Selbstführung statt Steuerung
Ein zentraler Wandel: Die besten Teammitglieder lassen sich nicht „führen“ im herkömmlichen Sinn. Sie führen sich selbst. Sie setzen sich eigene Standards, reflektieren ihre Arbeitsweise und optimieren Prozesse proaktiv – oft, ohne dass jemand von außen Druck macht. Was sie dafür brauchen, ist keine engmaschige Kontrolle, sondern ein Umfeld, das Selbstführung ermöglicht.

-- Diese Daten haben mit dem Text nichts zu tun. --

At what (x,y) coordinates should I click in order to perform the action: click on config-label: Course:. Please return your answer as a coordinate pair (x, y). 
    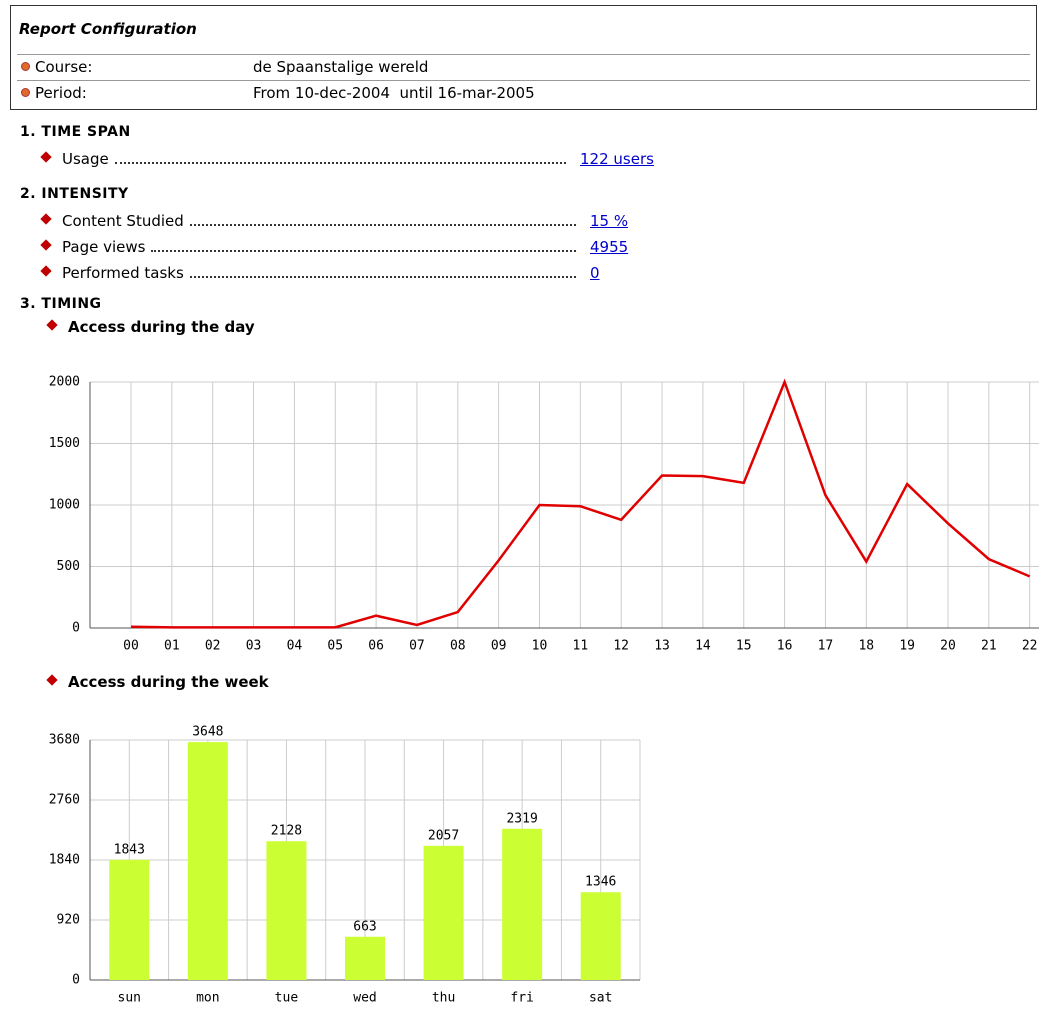
    Looking at the image, I should click on (64, 67).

Gestaltungsspielräume als Motivationsfaktor
Gestaltungsspielräume sind dabei ein zentraler Treiber. Top-Performer wollen nicht jeden Schritt vorgeschrieben bekommen. Sie wollen selbst entscheiden: Wie priorisiere ich meine Leads? Welche Ansprache funktioniert bei meinem Kundenumfeld am besten? Welche Art der Akquise liegt mir – und wo bin ich am wirksamsten? Das bedeutet nicht, dass alles beliebig wird. Im Gegenteil: Gute Führung im Vertrieb definiert klare Ziele, lässt den Weg dorthin aber offen. Die Vorgabe lautet nicht mehr: „Du machst zehn Termine pro Woche“, sondern: „Unser Ziel ist eine Abschlussquote von x Prozent – wie du dorthin kommst, liegt in Deiner Hand.“ Dieser Perspektivwechsel fördert Verantwortung, Eigeninitiative – und letztendlich bessere Ergebnisse.

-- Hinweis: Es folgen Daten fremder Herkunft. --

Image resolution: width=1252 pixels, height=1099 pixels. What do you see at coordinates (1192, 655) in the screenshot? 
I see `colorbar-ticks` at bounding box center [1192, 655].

Feedback, das Wirkung entfaltet
Lob ist wichtig – aber nicht in der Floskel-Variante. Ein „gut gemacht“ reicht längst nicht mehr. Was Top-Leute im Verkauf heute motiviert, ist differenziertes, situationsbezogenes Feedback: Warum war dieser Abschluss besonders stark? Welche Entscheidung im Gespräch war ausschlaggebend? Wo hat ein Einwand elegant gelöst zum Vertrauen der neuen Kundschaft geführt?
Fazit: Um vertrieblich so richtig durchzustarten braucht es motivierte, gute Leute im Vertrieb. Die oben genannten Aspekte bringt man als Führungskraft vor allem in regelmäßigen Einzelgesprächen ein. Hierbei lohnt sich eine unscheinbare, aber kraftvolle Frage, um nachhaltig und individuell Motivation fördern zu können: „Was gibt dir gerade das Gefühl, dass sich deine Arbeit lohnt?“ Diese offene Formulierung zielt bewusst nicht auf Umsatz oder Abschlusszahlen, sondern auf das persönliche Empfinden von Sinn und Wert.
Die Antwort liefert Dir Hinweise darauf, was die Person wirklich motiviert – sei es Kundenerfolge, fachliche Entwicklung oder Einfluss auf Entscheidungen. Wer das individuelle Warum der Mitglieder seines Vertriebsteams kennt, kann gezielt Motivation ermöglichen – und bekommt oft ehrlicheres Engagement zurück.